Passwords are the first, and sometimes last, line of defense when it comes to data security. It’s vital to use strong passwords for all of your devices and accounts. What constitutes a strong password? Here’s a quick refresher:
- The length should be at least 8 characters, with some security experts now recommending 15+ characters.
- The password should include upper and lower case letters, numbers, and special symbols if the system or service will allow it.
- Your password should not be a single dictionary word. One of the most basic hacker attacks involves cycling through dictionary words in an attempt to break a password.
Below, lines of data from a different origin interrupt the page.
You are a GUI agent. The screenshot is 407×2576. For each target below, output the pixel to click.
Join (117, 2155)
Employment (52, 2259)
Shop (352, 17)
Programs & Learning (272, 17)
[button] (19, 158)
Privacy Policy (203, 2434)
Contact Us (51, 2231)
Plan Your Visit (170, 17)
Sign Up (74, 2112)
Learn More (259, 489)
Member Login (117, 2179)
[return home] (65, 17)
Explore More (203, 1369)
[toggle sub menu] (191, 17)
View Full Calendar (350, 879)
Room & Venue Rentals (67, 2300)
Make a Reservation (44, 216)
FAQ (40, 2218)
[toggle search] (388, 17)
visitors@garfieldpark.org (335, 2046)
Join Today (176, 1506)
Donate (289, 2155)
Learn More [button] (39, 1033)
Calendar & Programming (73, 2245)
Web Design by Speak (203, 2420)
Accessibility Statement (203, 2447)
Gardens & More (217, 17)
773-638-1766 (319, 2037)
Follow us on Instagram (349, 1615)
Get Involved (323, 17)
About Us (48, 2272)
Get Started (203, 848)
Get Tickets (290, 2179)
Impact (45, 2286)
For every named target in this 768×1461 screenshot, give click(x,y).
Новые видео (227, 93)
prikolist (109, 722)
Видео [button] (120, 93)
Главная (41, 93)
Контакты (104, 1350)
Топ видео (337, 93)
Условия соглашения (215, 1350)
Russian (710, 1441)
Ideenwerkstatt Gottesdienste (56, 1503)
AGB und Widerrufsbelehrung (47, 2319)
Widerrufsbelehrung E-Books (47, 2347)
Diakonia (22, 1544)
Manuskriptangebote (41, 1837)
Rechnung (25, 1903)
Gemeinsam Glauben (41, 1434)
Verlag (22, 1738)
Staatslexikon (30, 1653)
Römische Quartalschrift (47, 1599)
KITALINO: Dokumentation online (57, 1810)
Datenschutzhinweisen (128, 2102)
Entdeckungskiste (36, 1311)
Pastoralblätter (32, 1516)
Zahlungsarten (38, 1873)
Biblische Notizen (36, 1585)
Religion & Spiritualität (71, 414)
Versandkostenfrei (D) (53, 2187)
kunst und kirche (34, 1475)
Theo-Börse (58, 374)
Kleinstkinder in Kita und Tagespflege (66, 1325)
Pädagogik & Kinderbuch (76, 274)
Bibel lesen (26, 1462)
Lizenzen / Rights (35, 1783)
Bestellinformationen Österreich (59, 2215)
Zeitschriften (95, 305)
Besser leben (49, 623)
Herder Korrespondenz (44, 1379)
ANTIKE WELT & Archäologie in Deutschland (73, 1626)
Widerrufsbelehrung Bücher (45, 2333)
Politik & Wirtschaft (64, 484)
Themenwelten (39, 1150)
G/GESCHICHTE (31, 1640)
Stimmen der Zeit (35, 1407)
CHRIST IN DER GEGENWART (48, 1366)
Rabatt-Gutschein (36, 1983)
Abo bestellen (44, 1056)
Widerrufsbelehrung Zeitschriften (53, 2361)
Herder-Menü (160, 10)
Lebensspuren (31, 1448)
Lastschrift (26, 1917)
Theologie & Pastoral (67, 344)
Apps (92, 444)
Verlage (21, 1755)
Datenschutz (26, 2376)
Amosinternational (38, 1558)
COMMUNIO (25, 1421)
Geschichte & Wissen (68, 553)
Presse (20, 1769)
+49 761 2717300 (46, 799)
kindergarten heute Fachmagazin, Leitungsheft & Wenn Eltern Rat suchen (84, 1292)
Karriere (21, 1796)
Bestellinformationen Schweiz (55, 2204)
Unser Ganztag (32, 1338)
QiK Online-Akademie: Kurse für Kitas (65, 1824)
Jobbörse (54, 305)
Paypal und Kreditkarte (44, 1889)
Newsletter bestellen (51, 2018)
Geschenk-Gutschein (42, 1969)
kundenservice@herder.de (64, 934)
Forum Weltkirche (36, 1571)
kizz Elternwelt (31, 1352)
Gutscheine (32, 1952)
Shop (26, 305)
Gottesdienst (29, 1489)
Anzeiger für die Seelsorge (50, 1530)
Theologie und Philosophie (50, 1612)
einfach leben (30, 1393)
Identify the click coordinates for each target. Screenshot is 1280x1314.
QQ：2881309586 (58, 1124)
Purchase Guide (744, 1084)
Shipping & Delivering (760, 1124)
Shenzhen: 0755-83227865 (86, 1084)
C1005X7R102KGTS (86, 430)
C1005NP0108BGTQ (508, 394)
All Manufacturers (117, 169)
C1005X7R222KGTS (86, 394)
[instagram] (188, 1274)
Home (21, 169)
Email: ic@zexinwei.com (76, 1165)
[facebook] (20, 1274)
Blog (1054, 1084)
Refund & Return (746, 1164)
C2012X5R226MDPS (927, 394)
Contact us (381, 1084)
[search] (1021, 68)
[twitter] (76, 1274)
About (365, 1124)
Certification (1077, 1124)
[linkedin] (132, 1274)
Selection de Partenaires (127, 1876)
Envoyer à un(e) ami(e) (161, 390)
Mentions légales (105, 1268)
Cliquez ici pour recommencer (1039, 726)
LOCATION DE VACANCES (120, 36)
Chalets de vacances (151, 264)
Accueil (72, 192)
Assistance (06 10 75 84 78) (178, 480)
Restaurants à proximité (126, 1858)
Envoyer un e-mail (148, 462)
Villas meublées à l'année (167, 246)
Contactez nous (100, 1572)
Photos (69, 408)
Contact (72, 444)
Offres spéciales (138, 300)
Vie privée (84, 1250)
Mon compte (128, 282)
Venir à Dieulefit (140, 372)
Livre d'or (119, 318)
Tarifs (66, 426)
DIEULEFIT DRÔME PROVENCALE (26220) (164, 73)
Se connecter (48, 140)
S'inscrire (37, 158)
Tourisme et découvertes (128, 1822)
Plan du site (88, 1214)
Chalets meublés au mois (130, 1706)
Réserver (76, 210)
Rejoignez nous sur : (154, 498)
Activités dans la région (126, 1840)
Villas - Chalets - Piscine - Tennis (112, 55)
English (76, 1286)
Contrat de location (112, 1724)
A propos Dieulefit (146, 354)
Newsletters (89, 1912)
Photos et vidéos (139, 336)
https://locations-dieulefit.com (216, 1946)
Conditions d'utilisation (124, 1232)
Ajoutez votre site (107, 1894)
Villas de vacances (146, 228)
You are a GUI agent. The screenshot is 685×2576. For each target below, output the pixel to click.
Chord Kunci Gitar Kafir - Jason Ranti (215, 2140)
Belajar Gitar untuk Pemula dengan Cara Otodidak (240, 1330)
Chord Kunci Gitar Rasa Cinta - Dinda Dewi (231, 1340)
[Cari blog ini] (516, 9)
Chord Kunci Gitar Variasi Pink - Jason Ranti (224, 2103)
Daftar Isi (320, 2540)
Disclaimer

- That said, pass phrases, which combine multiple common but unrelated words into a lengthier phrase can be extremely secure. For example, you might take the last four street names you’ve lived on and add some punctuation: “Oak 12th Franklin Main!” That pass phrase includes upper and lower case characters, numbers and special characters (both the spaces and the exclamation point), but it’s considerably easier to remember than a gibberish password like fe@3d?!ERc1#.
- You should use different passwords for different services/devices. One popular hacker strategy is to hack small, minimally secured sites to obtain a list of email addresses and passwords. The hacker then takes those combinations over to more secure websites, like web mail or a banking site, and tries to use them to access more valuable data. Using different passwords insulates you from that type of exploit.
- Never write down your password in an unsecure location. The classic mistake is the sticky note on the monitor with the user’s passwords written on it, or nearly as bad, an unencrypted text document on the computer filled with the user’s passwords. If you need help keeping track of your passwords, use a tool designed for that purpose like LastPass or KeePass.